Diberdayakan oleh Blogger.

RSS

KISAH RUYATI DIHUKUM PANCUNG, INDONESIA PROTES ARAB SAUDI

Pemerintah Arab Saudi melakukan eksekusi dengan hukum pancung terhadap tenaga kerja wanita Indonesia Ruyadi binti Satubi (54) di Arab Saudi. Ruyati dihukum pancung pada Sabtu (18/6/2011) lalu, karena membunuh majikannya, seorang wanita Arab Saudi bernama Khairiya binti Hamid Mijlid. Pada pertengahan tahun 2010, Ruyati membunuh majikannya dengan pisau dapur. Dia mengakui hal tersebut saat disidang di pengadilan. Pengadilan Syariah Arab Saudi kemudian memutuskan hukuman mati untuknya. Keputusan tersebut lalu disetujui pengadilan banding.
Ruyati berangkat ke Arab Saudi melalui penyalur tenaga kerja PT Dasa Graha Utama yang berlokasi di Pondok Gede, Kota Bekasi sejak 2008. Wanita itu terpaksa meninggalkan Indonesia demi memenuhi kebutuhan keluarganya setelah bercerai.
Menurut anak kandungnya, Evi (32), Ruyati kerap mendapatkan perlakuan kasar dari majikannya, mulai dari pemukulan, pelemparan, penendangan, hingga menimbulkan patah tulang pada bagian kaki, tapi tidak ada yang peduli.”
Saat komunikasi terakhir dengan Ruyati, sekitar Desember 2010, pihak keluarga sudah memintanya pulang ke Tanah Air. Namun, Ruyati tidak juga pulang. Evi juga menyesalkan putusan eksekusi mati terhadap ibunya.
Presiden Susilo Bambang Yudhoyono atas nama pribadi dan Pemerintah Republik Indonesia telah menyatakan keprihatinannya dengan kasus Ruyati. Pernyataan itu disampaikan Juru Bicara Presiden Julian Aldrin Pasha. “Presiden sangat prihatin dan betul-betul berduka atas apa yang menimpa Ruyati,” kata Julian, Minggu (19/6/2011) seperti yang dimuat di sebuah harian Nasinal.
Pemerintah Indonesia Protes
Duta Besar Indonesia untuk Arab Saudi Gatot Abdullah Mansyur telah ditarik kembali ke Tanah Air terkait eksekusi mati terhadap Ruyati binti Satubino (54), tenaga kerja Indonesia di Arab Saudi. Demikian diungkapkan Menlu Marty Natalewaga Senin (20/6/2011). Kementerian akan meminta penjelasan terkait kasus eksekusi tersebut. Kemlu akan bertemu dengan Dubes Gatot di Jakarta pada Senin sore ini. Sampai saat ini, pemerintah belum mengirimkan nota protes terkait kasus Ruyati.

#### Data yang Diberikan
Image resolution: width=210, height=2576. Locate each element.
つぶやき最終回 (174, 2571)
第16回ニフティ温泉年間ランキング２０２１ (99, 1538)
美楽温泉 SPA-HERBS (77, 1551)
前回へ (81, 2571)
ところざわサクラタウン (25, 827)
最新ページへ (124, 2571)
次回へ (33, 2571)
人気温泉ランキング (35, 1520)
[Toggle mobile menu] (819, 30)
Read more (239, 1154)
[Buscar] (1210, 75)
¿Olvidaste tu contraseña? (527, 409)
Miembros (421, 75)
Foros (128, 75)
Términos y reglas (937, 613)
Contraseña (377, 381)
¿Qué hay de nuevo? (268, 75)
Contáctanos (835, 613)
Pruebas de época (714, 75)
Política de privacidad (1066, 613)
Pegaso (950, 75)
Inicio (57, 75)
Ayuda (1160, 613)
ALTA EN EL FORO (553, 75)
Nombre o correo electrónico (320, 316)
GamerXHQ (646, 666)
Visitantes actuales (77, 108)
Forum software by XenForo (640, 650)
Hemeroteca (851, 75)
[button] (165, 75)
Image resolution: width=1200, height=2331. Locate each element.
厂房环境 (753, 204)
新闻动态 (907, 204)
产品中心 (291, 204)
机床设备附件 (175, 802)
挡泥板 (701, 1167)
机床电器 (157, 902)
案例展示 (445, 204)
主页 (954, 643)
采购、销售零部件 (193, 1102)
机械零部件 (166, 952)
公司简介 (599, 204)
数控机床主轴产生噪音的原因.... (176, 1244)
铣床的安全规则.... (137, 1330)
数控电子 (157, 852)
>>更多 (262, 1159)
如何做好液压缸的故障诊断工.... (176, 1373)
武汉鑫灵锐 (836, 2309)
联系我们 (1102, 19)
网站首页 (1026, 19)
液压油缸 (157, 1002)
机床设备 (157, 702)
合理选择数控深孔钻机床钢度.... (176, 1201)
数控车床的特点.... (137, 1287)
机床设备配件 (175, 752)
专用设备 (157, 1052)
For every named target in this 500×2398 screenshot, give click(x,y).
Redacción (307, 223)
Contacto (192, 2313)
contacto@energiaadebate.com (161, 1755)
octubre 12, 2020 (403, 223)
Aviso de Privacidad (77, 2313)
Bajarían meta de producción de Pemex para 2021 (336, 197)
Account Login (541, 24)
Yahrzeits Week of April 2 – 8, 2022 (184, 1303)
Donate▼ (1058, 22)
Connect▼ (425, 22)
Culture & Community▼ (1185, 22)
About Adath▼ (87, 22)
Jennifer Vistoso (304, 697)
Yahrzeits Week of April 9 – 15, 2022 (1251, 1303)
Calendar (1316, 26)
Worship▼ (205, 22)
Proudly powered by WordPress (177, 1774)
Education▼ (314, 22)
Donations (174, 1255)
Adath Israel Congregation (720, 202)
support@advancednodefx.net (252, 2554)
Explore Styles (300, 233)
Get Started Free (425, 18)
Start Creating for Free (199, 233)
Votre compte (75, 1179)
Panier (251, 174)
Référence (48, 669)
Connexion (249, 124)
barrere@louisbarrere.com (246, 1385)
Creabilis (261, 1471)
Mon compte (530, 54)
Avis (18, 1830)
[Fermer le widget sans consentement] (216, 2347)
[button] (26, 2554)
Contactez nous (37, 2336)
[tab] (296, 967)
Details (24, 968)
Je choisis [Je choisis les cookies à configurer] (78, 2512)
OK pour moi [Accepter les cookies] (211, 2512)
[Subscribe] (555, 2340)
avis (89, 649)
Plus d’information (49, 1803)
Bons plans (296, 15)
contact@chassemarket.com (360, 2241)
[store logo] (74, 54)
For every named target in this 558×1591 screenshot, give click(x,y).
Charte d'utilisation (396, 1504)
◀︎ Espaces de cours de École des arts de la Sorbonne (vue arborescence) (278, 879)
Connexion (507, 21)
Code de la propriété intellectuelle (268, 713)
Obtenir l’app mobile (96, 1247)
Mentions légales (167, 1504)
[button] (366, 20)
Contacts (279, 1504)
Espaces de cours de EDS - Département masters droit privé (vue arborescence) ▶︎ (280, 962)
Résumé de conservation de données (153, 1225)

#### Latihan
Tuliskan lanjutan artikel tentang hukuman pancung terhadap Ruyati di Arab Saudi, mulai setelah kalimat terakhirnya. Catatan-catatan di atas tidak berkaitan dengan artikel.

#### Jawaban Latihan
Pemerintah juga mengecam pelaksanaan eksekusi mati terhadap Ruyati. Menurut Kemenlu, eksekusi mati terhadap Ruyati dilakukan tanpa memerhatikan praktek internasional terkait dengan hak tahanan asing untuk memperoleh bimbingan kekonsuleran. Eksekusi mati itu juga dilaksanakan tanpa sepengetahuan KBRI di Riyadh. Atas hal tersebut, Kementerian Luar Negeri berencana memanggil Duta Besar RI di Riyadh untuk mendiskusikan permasalahan itu, juga menyampaikan sikap pemerintah RI kepada Duta Besar Arab Saudi di Jakarta terkait eksekusi Ruyati.
Menlu membantah pemberitaan bahwa pihak keluarga Ruyati baru mengetahui adanya vonis mati setelah almarhumah dieksekusi. Marty mengatakan, sejak almarhumah terjerat kasus pembunuhan, KBRI di Jeddah telah memberikan bantuan hukum. Pemerintah juga telah menginformasikan hal ini kepada keluarga Ruyati di Bekasi, Jawa Barat. Bahkan, Menlu mengatakan memiliki bukti-bukti bahwa kementeriannya telah melakukan komunikasi dengan keluarga, termasuk surat yang ditulis tangan oleh salah seorang anak Ruyati.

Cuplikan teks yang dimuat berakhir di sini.